[Exercise requirements] Your answer should consist of the lines below that hold the word "width".

[Data for this task]
···
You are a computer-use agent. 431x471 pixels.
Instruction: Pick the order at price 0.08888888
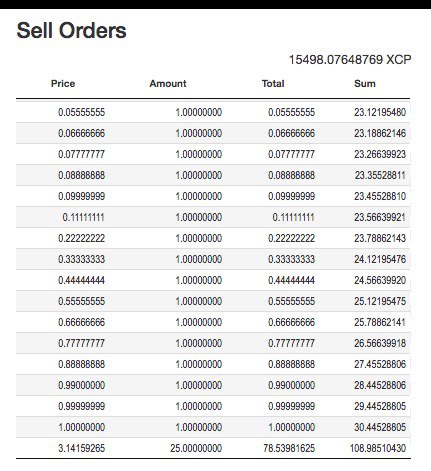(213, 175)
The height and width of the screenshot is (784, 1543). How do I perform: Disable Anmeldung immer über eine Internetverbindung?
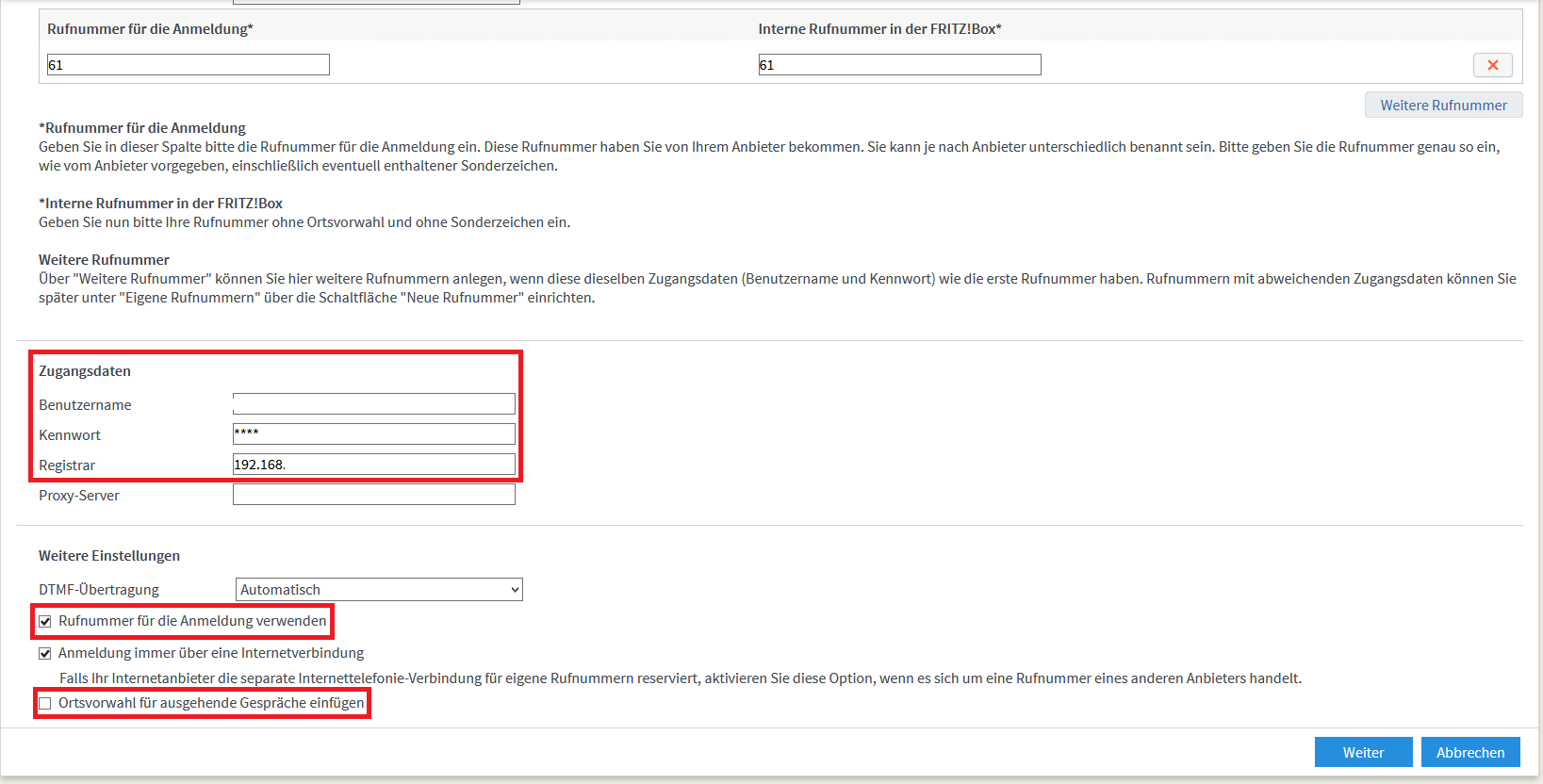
···
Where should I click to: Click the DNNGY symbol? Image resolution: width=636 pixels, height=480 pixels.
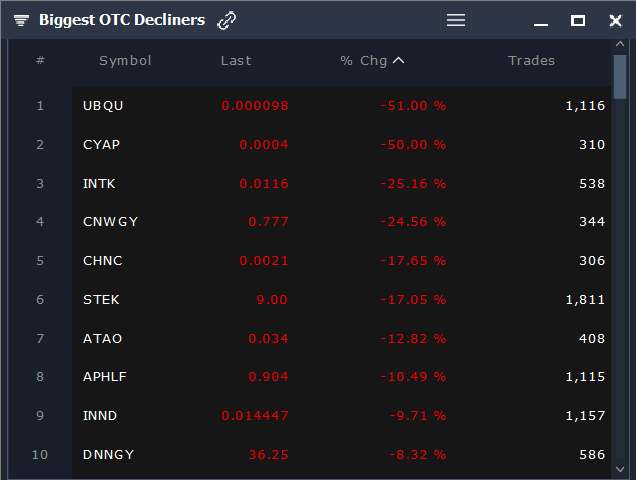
···
[Solution below]
The height and width of the screenshot is (784, 1543). How do I perform: Disable Anmeldung immer über eine Internetverbindung?
Where should I click to: Click the DNNGY symbol? Image resolution: width=636 pixels, height=480 pixels.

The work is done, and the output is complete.